In the recent times, our magnesium intake has gone from 500 mg day to 175-225 mg day, which is well below the suggested intake. Actually, a magnesium deficiency is one of the most common nutrient deficiencies in developed countries, most commonly among middle-aged and elderly folks.
So, it’s no wonder more of us are suffering from…
• Diabetes
• Heart disease
• Cholesterol
And our bones are really suffering too…
Getting and keeping your magnesium levels-The current recommended intake for magnesium is 320 mg a day for women and 420 mg a day for men, 31 years and over. But most people fall well below this mark. To ensure you’re getting enough magnesium in your diet, consuming food sources that are high in this vital mineral is essential.
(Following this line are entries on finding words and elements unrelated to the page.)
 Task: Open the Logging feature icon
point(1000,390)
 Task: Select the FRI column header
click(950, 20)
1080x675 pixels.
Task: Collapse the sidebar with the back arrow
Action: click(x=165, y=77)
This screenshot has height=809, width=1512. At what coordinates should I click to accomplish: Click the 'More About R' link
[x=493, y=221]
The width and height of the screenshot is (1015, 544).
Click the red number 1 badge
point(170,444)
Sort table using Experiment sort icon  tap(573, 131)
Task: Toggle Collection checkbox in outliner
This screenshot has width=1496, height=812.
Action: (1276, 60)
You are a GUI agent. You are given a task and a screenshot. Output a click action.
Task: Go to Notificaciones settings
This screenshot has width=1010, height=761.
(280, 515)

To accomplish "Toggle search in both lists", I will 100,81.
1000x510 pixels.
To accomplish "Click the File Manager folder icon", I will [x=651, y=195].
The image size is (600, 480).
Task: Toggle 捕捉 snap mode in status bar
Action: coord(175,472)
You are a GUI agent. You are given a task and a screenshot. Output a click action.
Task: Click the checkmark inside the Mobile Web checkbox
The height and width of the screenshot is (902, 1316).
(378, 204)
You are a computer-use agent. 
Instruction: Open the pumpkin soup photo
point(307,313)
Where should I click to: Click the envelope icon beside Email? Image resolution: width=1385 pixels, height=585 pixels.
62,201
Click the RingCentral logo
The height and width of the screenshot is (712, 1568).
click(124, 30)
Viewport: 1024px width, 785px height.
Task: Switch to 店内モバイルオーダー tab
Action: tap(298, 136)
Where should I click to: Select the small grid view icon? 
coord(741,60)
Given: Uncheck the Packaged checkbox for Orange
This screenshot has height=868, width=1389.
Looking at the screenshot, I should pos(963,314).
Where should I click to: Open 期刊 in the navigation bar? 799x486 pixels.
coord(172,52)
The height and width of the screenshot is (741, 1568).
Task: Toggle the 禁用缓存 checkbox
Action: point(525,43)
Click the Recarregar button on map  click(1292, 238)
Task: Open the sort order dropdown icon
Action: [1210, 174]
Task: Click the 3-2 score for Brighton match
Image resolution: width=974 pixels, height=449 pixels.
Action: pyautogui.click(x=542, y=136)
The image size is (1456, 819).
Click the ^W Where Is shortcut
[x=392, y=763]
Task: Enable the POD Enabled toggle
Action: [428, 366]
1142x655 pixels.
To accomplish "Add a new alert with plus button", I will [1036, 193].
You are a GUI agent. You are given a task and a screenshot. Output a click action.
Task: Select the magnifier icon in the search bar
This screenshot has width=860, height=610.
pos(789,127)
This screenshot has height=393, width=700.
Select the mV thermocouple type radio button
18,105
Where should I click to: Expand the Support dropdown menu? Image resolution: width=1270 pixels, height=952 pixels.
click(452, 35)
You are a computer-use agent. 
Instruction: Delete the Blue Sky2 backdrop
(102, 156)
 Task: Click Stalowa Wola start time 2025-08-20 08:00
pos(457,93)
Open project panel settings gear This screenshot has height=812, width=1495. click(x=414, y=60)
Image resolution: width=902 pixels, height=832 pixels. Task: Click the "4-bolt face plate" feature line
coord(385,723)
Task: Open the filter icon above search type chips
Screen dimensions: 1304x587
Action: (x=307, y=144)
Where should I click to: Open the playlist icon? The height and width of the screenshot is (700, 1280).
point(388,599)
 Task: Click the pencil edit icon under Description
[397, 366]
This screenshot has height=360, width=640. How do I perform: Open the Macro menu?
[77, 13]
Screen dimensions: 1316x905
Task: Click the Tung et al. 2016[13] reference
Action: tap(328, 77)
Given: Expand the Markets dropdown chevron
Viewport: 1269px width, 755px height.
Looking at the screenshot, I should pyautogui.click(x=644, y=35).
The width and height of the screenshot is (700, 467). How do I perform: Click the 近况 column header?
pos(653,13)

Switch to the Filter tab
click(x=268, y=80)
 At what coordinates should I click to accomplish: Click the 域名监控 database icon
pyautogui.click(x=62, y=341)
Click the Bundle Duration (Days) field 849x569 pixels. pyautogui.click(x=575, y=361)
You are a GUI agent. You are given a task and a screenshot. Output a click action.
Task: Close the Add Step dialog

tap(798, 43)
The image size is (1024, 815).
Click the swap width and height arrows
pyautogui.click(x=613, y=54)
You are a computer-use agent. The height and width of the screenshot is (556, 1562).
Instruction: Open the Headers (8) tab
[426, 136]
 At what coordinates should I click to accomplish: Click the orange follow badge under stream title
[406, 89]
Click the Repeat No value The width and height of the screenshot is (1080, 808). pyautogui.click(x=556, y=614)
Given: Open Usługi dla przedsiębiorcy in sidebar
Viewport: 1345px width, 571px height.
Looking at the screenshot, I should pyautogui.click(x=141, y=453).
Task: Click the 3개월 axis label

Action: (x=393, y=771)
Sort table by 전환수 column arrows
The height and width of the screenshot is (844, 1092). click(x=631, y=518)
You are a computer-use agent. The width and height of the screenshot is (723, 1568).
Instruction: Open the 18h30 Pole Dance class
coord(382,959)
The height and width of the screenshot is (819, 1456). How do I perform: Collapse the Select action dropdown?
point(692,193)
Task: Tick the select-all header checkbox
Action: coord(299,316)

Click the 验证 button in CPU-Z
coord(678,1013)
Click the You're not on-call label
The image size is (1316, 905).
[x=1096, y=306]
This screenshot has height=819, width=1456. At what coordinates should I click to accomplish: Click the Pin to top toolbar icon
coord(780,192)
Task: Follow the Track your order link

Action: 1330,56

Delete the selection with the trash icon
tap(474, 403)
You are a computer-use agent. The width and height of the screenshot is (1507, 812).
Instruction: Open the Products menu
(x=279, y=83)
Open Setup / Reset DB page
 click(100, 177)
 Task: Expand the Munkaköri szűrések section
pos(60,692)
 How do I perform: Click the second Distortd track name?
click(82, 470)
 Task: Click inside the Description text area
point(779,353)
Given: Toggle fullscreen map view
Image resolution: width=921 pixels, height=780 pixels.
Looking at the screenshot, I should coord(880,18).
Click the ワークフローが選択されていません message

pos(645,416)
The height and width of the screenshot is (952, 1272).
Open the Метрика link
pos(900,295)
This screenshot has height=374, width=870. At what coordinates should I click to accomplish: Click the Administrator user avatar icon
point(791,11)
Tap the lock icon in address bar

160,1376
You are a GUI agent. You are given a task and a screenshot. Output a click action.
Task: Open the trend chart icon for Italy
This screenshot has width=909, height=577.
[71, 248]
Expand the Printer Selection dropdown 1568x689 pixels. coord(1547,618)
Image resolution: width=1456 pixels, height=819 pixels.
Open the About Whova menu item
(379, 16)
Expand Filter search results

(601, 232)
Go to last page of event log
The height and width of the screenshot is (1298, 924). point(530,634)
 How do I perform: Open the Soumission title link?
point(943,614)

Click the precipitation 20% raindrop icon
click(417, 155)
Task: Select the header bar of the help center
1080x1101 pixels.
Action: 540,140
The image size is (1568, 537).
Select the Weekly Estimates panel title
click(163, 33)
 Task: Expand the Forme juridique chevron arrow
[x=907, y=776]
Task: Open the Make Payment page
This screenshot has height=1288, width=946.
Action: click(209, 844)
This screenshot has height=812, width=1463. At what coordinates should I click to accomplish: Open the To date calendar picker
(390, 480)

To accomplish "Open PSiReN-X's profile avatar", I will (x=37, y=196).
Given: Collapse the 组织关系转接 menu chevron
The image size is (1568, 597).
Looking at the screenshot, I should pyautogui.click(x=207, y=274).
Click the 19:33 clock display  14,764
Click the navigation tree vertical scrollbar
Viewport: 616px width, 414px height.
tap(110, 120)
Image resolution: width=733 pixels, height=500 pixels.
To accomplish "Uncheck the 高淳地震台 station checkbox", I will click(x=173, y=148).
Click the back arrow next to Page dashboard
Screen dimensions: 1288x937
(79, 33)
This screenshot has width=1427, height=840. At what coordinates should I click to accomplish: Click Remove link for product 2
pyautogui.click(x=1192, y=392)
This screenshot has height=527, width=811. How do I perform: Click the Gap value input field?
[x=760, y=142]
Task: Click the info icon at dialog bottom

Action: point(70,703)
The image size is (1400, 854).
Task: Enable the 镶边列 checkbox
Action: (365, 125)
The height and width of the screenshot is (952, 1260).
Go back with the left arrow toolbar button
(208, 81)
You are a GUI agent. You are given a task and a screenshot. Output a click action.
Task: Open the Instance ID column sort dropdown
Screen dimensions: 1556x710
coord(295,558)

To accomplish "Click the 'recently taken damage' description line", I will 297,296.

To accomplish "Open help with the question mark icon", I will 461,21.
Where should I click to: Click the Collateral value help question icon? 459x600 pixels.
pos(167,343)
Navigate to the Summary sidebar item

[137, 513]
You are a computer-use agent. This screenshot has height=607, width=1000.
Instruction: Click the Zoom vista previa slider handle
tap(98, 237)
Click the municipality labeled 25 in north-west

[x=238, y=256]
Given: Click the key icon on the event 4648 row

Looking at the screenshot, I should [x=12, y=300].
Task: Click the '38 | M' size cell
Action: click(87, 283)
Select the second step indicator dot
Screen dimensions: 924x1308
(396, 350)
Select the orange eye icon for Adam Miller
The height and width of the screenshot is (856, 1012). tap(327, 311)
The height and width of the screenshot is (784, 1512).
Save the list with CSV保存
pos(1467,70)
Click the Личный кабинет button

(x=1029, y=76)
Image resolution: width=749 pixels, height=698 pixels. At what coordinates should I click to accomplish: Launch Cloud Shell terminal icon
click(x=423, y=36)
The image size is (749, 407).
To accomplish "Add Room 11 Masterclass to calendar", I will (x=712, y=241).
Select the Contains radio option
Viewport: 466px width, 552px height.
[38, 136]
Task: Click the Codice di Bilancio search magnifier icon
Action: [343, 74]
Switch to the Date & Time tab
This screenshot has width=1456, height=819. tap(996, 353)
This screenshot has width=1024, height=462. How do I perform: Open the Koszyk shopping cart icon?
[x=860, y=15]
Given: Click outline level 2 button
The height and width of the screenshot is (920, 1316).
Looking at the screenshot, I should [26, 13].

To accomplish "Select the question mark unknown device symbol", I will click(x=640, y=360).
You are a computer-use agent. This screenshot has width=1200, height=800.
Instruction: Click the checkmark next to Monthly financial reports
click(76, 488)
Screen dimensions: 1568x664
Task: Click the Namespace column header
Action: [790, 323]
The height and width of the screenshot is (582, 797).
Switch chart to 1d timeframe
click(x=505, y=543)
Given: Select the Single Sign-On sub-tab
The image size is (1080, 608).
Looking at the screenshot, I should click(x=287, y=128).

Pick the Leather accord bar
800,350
Magnesium-rich foods include:
Pumpkin seeds, 3.5 ounce = 594 mg magnesium
All bran, 1/2 cup = 112 mg
Brazil nuts, 1 ounce = 107 mg
Chia seeds, 1 ounce = 95 mg
Brown rice, 1 cup = 86 mg
Fish, mackerel, 3 ounces = 82 mg
Spinach, 1/2 cup = 78 mg
Almonds, 1 ounce (23 nuts) = 77 mg
Swiss chard, 1/2 cup = 75 mg
Lima beans, 1/2 cup = 63 mg
Peanuts, 1 ounce = 48 mg
Banana, 1 whole = 32 mg
Many other vegetables, fruits and nuts
But you also need to watch out for things that steal it from you…
• Avoid caffeinated drinks and alcohol: Caffeine is a diuretic and can speed up the loss of minerals from your body.
• Manage your stress: It’s a win-win situation to find ways to manager you stress better and to boost your magnesium.
You can also indulge in a warm Epsom salt bath to relax your muscles and increase your magnesium levels at the same time. Epsom salts are made of magnesium sulphate and the magnesium absorbs into your body via your skin.